Records from a collection
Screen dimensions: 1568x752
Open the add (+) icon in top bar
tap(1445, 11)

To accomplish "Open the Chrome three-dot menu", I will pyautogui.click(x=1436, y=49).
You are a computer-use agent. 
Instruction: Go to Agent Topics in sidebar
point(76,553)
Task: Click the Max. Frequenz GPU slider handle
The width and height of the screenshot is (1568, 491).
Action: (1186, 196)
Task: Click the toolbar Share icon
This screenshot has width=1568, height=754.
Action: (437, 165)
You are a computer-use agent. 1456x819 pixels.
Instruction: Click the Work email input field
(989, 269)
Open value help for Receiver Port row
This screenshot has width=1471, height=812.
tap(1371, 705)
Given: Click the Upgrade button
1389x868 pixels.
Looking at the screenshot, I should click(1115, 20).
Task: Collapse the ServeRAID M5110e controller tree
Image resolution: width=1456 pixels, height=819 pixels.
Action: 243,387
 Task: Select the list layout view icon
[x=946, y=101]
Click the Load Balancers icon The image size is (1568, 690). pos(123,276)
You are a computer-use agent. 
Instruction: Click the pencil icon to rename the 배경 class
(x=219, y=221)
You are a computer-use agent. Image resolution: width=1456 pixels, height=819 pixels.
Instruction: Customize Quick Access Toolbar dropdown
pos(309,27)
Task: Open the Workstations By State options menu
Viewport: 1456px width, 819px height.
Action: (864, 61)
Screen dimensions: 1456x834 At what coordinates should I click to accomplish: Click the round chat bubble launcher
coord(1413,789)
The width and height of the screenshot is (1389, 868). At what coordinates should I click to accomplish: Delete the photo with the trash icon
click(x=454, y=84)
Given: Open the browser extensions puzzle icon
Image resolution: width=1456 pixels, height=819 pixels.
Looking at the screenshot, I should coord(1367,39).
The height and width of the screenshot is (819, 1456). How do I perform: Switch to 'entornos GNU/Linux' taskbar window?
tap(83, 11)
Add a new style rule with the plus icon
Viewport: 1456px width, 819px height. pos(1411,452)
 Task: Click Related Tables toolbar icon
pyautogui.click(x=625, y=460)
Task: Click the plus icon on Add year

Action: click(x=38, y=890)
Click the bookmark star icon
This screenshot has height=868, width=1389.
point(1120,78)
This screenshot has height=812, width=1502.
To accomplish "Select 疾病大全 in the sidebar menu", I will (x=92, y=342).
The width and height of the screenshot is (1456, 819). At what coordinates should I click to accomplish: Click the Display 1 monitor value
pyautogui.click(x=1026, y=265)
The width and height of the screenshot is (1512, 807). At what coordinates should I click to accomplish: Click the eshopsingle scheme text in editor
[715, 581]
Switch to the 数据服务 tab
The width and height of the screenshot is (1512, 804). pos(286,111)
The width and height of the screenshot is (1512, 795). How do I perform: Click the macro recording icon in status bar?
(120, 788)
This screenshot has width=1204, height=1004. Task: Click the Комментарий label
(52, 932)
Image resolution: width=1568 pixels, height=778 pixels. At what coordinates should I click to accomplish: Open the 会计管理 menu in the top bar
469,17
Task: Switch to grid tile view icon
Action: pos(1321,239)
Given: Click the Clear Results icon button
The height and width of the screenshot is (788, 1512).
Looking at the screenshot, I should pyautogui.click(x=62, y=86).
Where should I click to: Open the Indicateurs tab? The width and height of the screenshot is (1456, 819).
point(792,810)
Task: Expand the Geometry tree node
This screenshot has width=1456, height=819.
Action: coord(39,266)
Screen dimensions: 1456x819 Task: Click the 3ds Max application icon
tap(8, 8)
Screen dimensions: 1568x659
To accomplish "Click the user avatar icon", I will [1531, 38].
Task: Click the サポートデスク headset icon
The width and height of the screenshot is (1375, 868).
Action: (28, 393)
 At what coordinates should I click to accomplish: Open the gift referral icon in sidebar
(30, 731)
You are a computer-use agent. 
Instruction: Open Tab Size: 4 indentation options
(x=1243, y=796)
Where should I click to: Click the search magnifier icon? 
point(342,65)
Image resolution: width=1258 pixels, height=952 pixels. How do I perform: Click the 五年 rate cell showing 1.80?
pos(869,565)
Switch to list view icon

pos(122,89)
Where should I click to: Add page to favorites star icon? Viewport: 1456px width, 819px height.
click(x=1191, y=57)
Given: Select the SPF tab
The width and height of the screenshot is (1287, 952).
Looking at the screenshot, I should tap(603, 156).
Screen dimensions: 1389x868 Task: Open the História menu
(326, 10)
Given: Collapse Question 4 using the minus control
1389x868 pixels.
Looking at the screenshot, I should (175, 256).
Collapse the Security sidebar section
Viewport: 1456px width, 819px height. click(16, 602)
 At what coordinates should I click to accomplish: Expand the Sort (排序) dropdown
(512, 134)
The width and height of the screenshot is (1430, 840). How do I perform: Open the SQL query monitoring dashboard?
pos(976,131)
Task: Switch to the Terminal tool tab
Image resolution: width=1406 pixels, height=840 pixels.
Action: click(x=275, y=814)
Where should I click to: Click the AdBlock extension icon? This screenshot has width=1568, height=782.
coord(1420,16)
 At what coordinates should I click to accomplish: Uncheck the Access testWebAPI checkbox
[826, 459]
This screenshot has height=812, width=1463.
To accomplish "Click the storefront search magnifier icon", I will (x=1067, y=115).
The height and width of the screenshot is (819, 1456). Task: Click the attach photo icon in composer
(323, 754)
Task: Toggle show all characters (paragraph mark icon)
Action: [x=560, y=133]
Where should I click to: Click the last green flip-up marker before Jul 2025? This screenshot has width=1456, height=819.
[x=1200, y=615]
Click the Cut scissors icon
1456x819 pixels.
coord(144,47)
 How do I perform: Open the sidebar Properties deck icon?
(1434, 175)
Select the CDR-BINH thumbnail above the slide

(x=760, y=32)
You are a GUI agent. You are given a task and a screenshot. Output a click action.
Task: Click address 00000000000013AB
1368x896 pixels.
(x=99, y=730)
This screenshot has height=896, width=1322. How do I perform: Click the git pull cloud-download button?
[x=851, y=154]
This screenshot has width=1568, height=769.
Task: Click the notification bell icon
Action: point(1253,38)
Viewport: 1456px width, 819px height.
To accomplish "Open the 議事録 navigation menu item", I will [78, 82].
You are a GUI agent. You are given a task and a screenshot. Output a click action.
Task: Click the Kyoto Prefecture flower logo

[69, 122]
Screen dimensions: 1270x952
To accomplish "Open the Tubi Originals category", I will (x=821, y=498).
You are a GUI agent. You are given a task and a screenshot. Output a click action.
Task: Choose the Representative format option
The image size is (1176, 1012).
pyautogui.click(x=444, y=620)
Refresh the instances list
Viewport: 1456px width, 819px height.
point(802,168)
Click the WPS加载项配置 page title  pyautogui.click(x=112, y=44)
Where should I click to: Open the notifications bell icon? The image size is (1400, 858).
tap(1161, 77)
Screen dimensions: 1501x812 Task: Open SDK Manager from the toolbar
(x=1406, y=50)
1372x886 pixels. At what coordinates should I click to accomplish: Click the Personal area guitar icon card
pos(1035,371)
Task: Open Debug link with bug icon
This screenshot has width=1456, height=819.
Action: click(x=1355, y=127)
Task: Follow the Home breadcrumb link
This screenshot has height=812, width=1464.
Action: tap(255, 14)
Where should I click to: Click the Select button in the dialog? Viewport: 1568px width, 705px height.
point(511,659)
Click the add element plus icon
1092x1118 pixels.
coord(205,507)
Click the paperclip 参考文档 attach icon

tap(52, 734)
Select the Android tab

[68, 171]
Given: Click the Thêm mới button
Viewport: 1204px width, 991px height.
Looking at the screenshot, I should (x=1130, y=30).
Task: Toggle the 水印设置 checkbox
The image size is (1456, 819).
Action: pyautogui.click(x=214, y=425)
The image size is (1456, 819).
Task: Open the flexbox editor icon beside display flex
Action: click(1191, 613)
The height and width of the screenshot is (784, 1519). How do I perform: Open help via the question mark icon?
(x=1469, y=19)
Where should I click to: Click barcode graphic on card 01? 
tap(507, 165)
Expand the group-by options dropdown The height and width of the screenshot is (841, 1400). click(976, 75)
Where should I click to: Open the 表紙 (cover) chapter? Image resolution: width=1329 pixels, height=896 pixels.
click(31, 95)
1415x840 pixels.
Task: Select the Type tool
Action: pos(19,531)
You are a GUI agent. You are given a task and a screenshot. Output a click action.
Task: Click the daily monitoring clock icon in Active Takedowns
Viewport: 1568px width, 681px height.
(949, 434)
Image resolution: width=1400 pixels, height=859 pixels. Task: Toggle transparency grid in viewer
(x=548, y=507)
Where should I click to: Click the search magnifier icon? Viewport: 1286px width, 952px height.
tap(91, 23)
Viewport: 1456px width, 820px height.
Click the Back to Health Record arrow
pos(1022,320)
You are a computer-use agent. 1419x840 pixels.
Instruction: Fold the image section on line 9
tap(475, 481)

**DESCRIPTION OF THE TASK:** Please copy out each line in the entries that mentions the string "link".

**ANSWER SPACE:**
Task: Open Debug link with bug icon
Task: Follow the Home breadcrumb link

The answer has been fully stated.